> [Exercise inputs]

┌────────

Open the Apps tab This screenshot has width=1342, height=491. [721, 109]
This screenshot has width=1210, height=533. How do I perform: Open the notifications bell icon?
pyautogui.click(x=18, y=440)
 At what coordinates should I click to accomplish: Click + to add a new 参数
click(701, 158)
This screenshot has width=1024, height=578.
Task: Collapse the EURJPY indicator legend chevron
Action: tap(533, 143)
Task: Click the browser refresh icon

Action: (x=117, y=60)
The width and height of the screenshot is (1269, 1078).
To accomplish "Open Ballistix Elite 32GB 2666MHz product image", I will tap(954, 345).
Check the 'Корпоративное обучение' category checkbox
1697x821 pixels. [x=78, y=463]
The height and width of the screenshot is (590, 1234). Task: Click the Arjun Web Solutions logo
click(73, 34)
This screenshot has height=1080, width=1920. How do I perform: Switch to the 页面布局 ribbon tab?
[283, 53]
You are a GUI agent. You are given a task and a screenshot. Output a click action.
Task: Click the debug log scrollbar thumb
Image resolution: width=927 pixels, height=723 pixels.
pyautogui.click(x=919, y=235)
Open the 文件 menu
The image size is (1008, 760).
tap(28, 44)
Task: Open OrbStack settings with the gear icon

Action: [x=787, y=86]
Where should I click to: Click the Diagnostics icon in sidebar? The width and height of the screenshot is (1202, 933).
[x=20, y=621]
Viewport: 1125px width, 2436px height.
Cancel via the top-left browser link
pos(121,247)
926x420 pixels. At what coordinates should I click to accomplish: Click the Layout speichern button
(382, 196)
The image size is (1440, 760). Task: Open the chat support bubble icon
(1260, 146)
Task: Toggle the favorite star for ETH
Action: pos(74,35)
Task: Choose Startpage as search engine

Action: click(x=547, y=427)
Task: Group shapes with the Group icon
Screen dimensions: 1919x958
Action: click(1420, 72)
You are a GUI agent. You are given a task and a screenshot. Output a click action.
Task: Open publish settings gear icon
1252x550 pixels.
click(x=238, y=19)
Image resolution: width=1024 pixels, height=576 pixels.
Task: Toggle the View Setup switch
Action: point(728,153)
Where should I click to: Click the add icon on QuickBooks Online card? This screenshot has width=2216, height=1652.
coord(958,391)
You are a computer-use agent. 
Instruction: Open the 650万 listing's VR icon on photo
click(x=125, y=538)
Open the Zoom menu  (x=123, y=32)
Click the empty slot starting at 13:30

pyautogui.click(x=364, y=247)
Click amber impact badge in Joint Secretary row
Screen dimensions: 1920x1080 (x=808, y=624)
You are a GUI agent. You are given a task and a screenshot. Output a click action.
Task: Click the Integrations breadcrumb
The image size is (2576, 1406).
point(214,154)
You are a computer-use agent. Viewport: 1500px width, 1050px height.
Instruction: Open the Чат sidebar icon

└────────

> [Your instructions] Reproduce only the part of the material that opens with the line containing "Where should I click to: Click the add" and closes with the end of the material, switching "Zoom menu" to "View menu" and leaving everything else unchanged.

> [Result for this task]
Where should I click to: Click the add icon on QuickBooks Online card? This screenshot has width=2216, height=1652.
coord(958,391)
You are a computer-use agent. 
Instruction: Open the 650万 listing's VR icon on photo
click(x=125, y=538)
Open the View menu  (x=123, y=32)
Click the empty slot starting at 13:30

pyautogui.click(x=364, y=247)
Click amber impact badge in Joint Secretary row
Screen dimensions: 1920x1080 (x=808, y=624)
You are a GUI agent. You are given a task and a screenshot. Output a click action.
Task: Click the Integrations breadcrumb
The image size is (2576, 1406).
point(214,154)
You are a computer-use agent. Viewport: 1500px width, 1050px height.
Instruction: Open the Чат sidebar icon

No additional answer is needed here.